[Records from a dataset]
──────────────────────────────

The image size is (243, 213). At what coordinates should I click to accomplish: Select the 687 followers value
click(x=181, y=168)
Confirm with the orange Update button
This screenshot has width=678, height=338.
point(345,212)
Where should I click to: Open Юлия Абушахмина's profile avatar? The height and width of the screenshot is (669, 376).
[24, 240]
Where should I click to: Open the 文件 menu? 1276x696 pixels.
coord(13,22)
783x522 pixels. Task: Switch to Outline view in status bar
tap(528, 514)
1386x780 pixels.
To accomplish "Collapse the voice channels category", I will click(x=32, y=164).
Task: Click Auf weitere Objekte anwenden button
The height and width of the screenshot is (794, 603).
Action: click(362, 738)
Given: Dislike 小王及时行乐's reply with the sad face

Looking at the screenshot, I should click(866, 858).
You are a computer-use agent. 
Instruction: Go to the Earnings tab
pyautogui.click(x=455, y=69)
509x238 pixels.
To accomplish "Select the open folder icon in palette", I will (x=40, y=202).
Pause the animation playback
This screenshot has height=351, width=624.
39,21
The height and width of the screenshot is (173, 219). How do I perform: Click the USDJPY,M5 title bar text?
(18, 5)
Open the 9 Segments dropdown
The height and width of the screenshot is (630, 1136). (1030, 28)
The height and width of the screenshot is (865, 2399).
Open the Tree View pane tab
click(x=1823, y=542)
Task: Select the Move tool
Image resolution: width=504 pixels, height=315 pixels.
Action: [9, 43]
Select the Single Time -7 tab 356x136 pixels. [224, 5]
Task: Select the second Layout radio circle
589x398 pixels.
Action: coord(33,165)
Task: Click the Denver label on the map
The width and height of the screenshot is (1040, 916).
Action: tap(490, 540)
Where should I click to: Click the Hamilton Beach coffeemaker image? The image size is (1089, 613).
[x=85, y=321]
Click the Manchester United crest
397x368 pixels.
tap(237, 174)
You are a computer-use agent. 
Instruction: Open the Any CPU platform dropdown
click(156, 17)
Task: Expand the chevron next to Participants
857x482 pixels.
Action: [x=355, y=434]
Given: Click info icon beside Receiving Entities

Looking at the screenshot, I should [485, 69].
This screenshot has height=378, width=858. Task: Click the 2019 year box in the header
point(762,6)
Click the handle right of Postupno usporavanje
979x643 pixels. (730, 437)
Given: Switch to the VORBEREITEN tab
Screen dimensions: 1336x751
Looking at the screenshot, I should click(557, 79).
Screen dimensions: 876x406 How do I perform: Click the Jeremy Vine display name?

──────────────────────────────

Short exercise:
Can you extract every line of the data above and reproduce each one verbatim, from first to last?

Written solution:
The image size is (243, 213). At what coordinates should I click to accomplish: Select the 687 followers value
click(x=181, y=168)
Confirm with the orange Update button
This screenshot has width=678, height=338.
point(345,212)
Where should I click to: Open Юлия Абушахмина's profile avatar? The height and width of the screenshot is (669, 376).
[24, 240]
Where should I click to: Open the 文件 menu? 1276x696 pixels.
coord(13,22)
783x522 pixels. Task: Switch to Outline view in status bar
tap(528, 514)
1386x780 pixels.
To accomplish "Collapse the voice channels category", I will click(x=32, y=164).
Task: Click Auf weitere Objekte anwenden button
The height and width of the screenshot is (794, 603).
Action: click(362, 738)
Given: Dislike 小王及时行乐's reply with the sad face

Looking at the screenshot, I should click(866, 858).
You are a computer-use agent. 
Instruction: Go to the Earnings tab
pyautogui.click(x=455, y=69)
509x238 pixels.
To accomplish "Select the open folder icon in palette", I will (x=40, y=202).
Pause the animation playback
This screenshot has height=351, width=624.
39,21
The height and width of the screenshot is (173, 219). How do I perform: Click the USDJPY,M5 title bar text?
(18, 5)
Open the 9 Segments dropdown
The height and width of the screenshot is (630, 1136). (1030, 28)
The height and width of the screenshot is (865, 2399).
Open the Tree View pane tab
click(x=1823, y=542)
Task: Select the Move tool
Image resolution: width=504 pixels, height=315 pixels.
Action: [9, 43]
Select the Single Time -7 tab 356x136 pixels. [224, 5]
Task: Select the second Layout radio circle
589x398 pixels.
Action: coord(33,165)
Task: Click the Denver label on the map
The width and height of the screenshot is (1040, 916).
Action: tap(490, 540)
Where should I click to: Click the Hamilton Beach coffeemaker image? The image size is (1089, 613).
[x=85, y=321]
Click the Manchester United crest
397x368 pixels.
tap(237, 174)
You are a computer-use agent. 
Instruction: Open the Any CPU platform dropdown
click(156, 17)
Task: Expand the chevron next to Participants
857x482 pixels.
Action: [x=355, y=434]
Given: Click info icon beside Receiving Entities

Looking at the screenshot, I should [485, 69].
This screenshot has height=378, width=858. Task: Click the 2019 year box in the header
point(762,6)
Click the handle right of Postupno usporavanje
979x643 pixels. (730, 437)
Given: Switch to the VORBEREITEN tab
Screen dimensions: 1336x751
Looking at the screenshot, I should click(557, 79).
Screen dimensions: 876x406 How do I perform: Click the Jeremy Vine display name?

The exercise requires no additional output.